Combine the shallots and garlic in the skillet and dry-fry over medium heat for a few minutes until tender and slightly browned, stirring often. Remove from the heat and set aside to cool.
In a heavy mortar combine the minced lime peel, lemon grass and galangal (or ginger and lemon juice) and pound until the fibres are broken down, scraping down the side of the bowl often. Add the garlic and shallots. Continue pounding, grinding and scraping down the bowl for about 5-7 minutes until a fragrant paste forms.

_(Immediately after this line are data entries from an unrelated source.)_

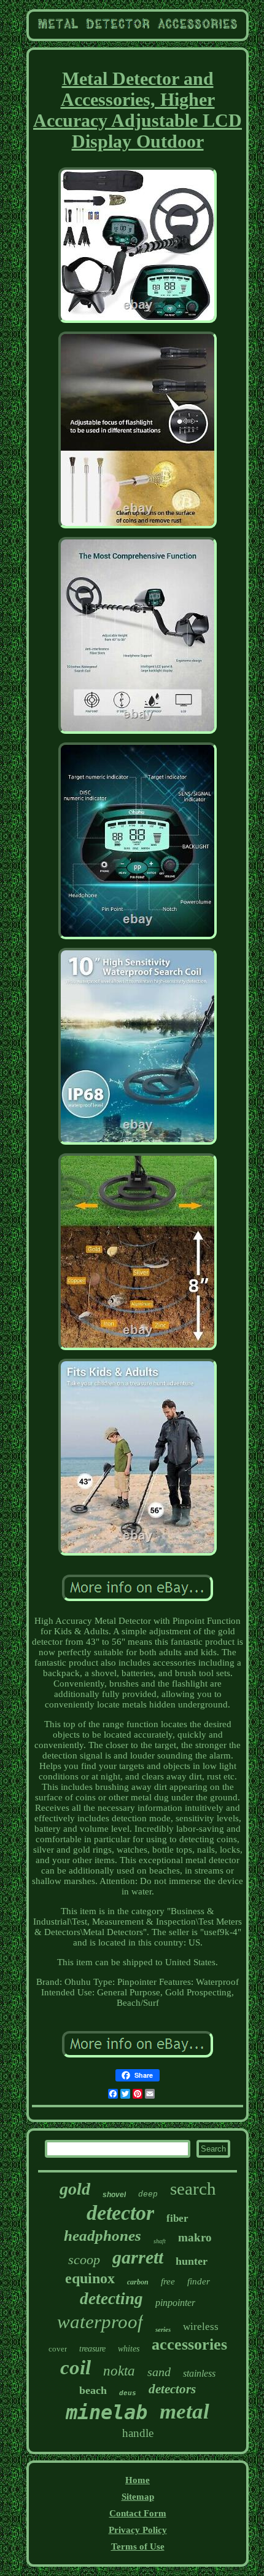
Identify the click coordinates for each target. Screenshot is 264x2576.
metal (184, 2411)
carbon (138, 2282)
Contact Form (137, 2513)
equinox (90, 2278)
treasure (92, 2348)
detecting (111, 2298)
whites (128, 2348)
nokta (119, 2371)
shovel (114, 2194)
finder (198, 2281)
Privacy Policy (138, 2530)
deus (127, 2393)
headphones (102, 2235)
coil (75, 2367)
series (163, 2329)
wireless (201, 2326)
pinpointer (175, 2302)
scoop (84, 2259)
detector (120, 2212)
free (168, 2281)
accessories (189, 2344)
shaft (159, 2241)
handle (137, 2433)
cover (58, 2348)
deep (148, 2194)
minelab (106, 2412)
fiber (177, 2218)
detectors (172, 2389)
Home (137, 2480)
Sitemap (138, 2497)
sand (159, 2372)
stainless (199, 2373)
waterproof (100, 2321)
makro (195, 2237)
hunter (192, 2261)
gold (75, 2188)
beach (93, 2390)
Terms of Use (138, 2546)
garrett (137, 2257)
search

Drain the Thai Long chillies (save ½ cup of the liquid, see note below). Add to the mortar and continue pounding for another 5 minutes, being careful to keep the chillies from splashing. Unwrap the shrimp paste and add it to the paste. Add a few tablespoons of liquid if needed to ease the process. Continue grinding until the paste is moist and smooth.
This paste, can be stored in an airtight container in the refrigerator (4-5C) for 1 week or in the freezer for up to 3 months.
Note: You can use a blender or food processor instead of pestle and mortar. First pound the spices and other ingredients briefly with the pestle and mortar, and then add to the blender using the reserved liquid from soaking chillies if needed to ease the processing.